Wenn man sich zur Förderung von Eliten bekennt, der New Deal von Bundeskanzler Kern geht in diese Richtung, so muss man früh in der Schule, aber auch im Elternhaus beginnen. Dann wird es auch wieder bei Olympia Medaillen geben. Leider kommt im österreichischen Schulsystem sofort der Einwand, dass das nicht gehe oder dass die Mehrkosten nicht zu vertreten seien.

Allen Bildungsexperten sei gesagt, dass unser Bildungssystem in Vergleich zu anderen Ländern weit mehr Geld verschlingt, nirgends wird pro Kind mehr ausgegeben als in Österreich.
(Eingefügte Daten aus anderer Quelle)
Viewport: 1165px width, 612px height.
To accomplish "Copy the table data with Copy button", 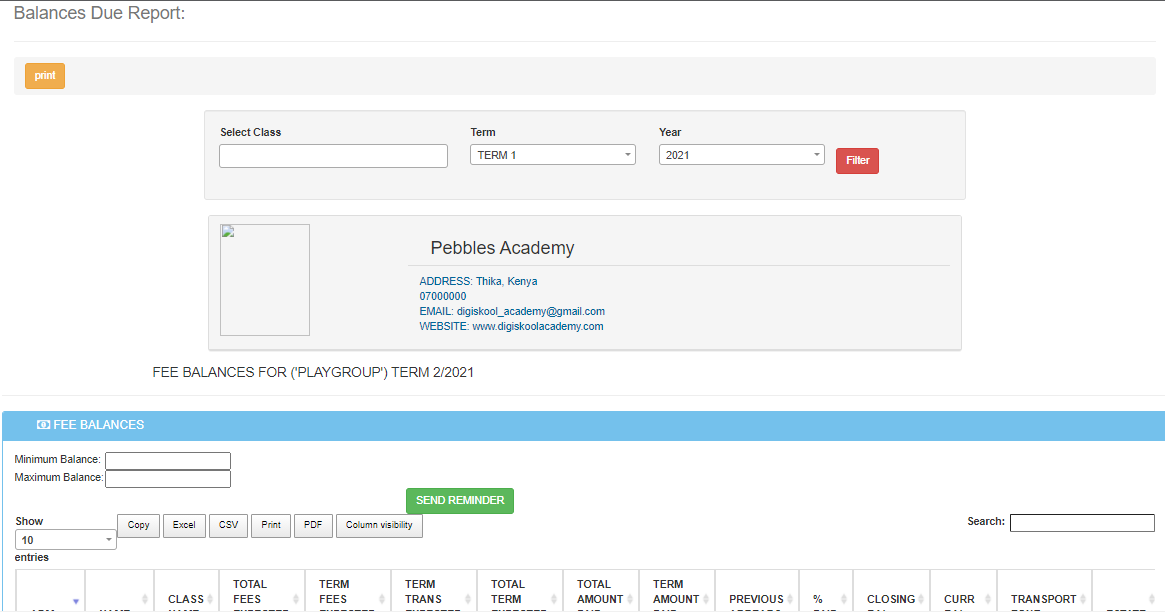I will pos(139,525).
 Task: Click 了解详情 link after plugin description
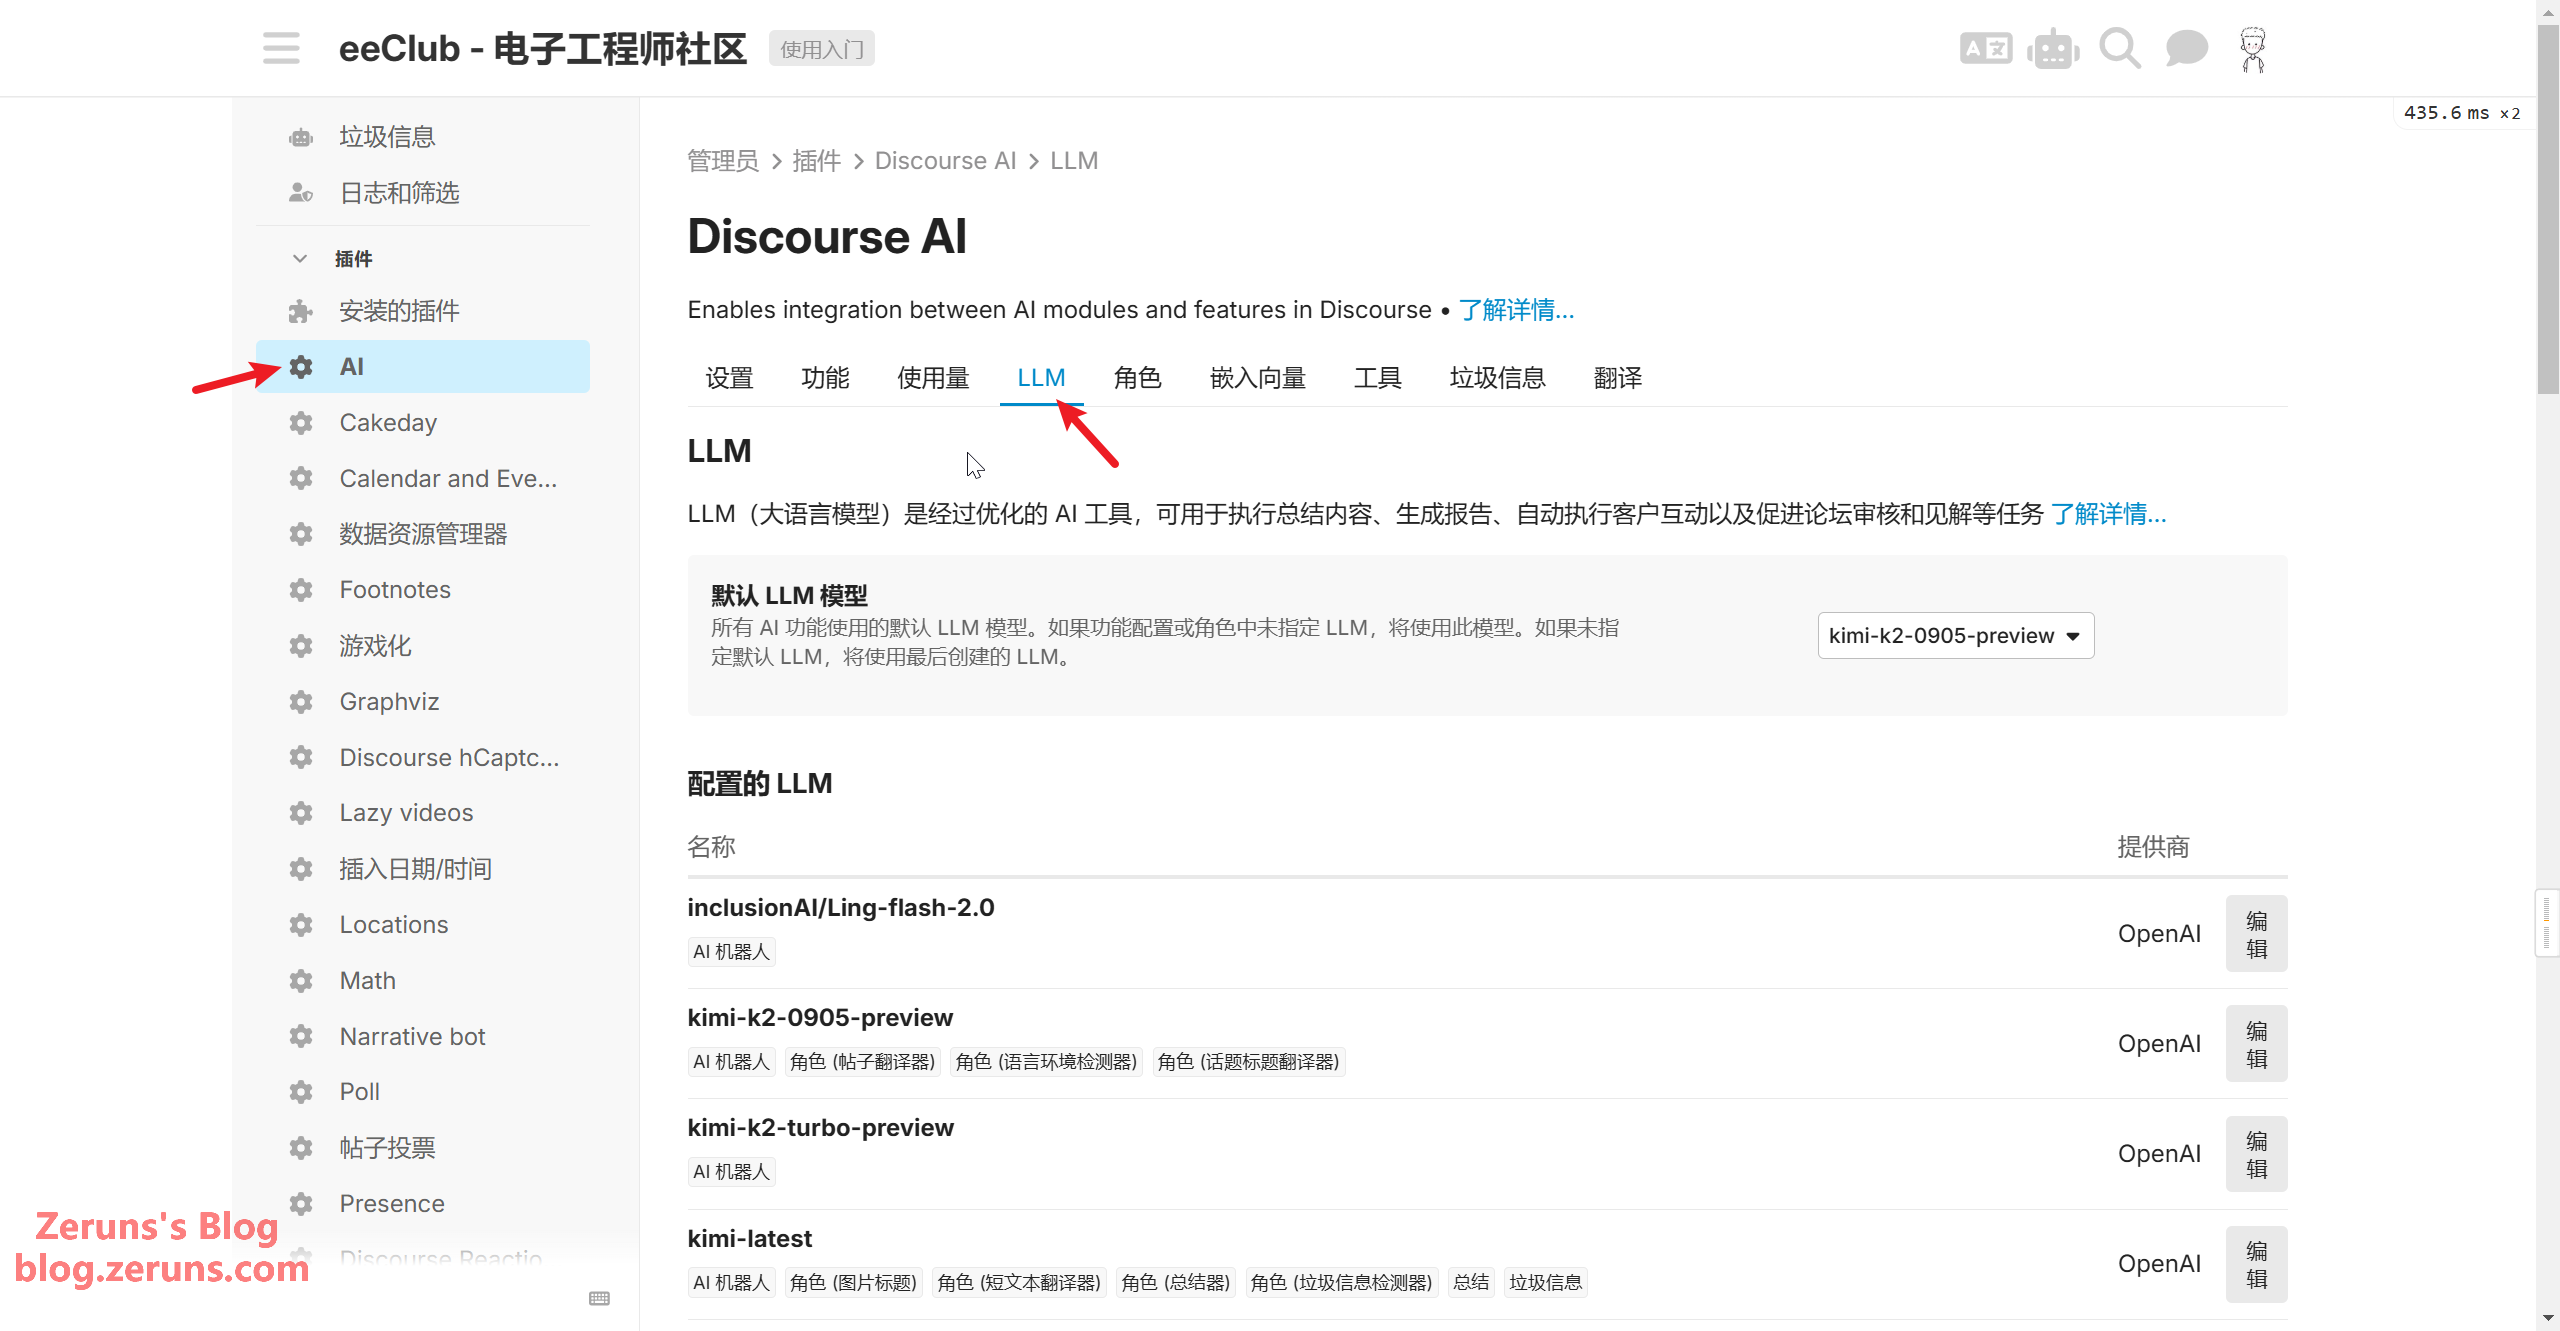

Und so kann mir niemand erzählen, dass durch eine vernünftige finanzielle und strukturelle Umstrukturierung eine Förderung von Exzellenz in der Schule als Investition in die Zukunft unseres Landes ohne zusätzliche Kosten nicht möglich sei.

DER AUTOR

E-Mails an:debatte@diepresse.com
Univ.-Prof. Dr. Ernst Wolner (*1939). 1994 bis 2008 (Emeritierung) Vorstand der Abteilung Herz-Thorax-Chirurgie am AKH. 1996 bis 2004 Präsident des Obersten Sanitätsrats. 1997 bis 2012 Präsident des Österreichischen Tennisverbandes. Derzeit Obmann (= Eigentümervertreter) des Trägervereins der Liese-Prokop-Privatschule für Leistungssportler, Südstadt. [ APA ]

("Die Presse", Print-Ausgabe, 31.08.2016)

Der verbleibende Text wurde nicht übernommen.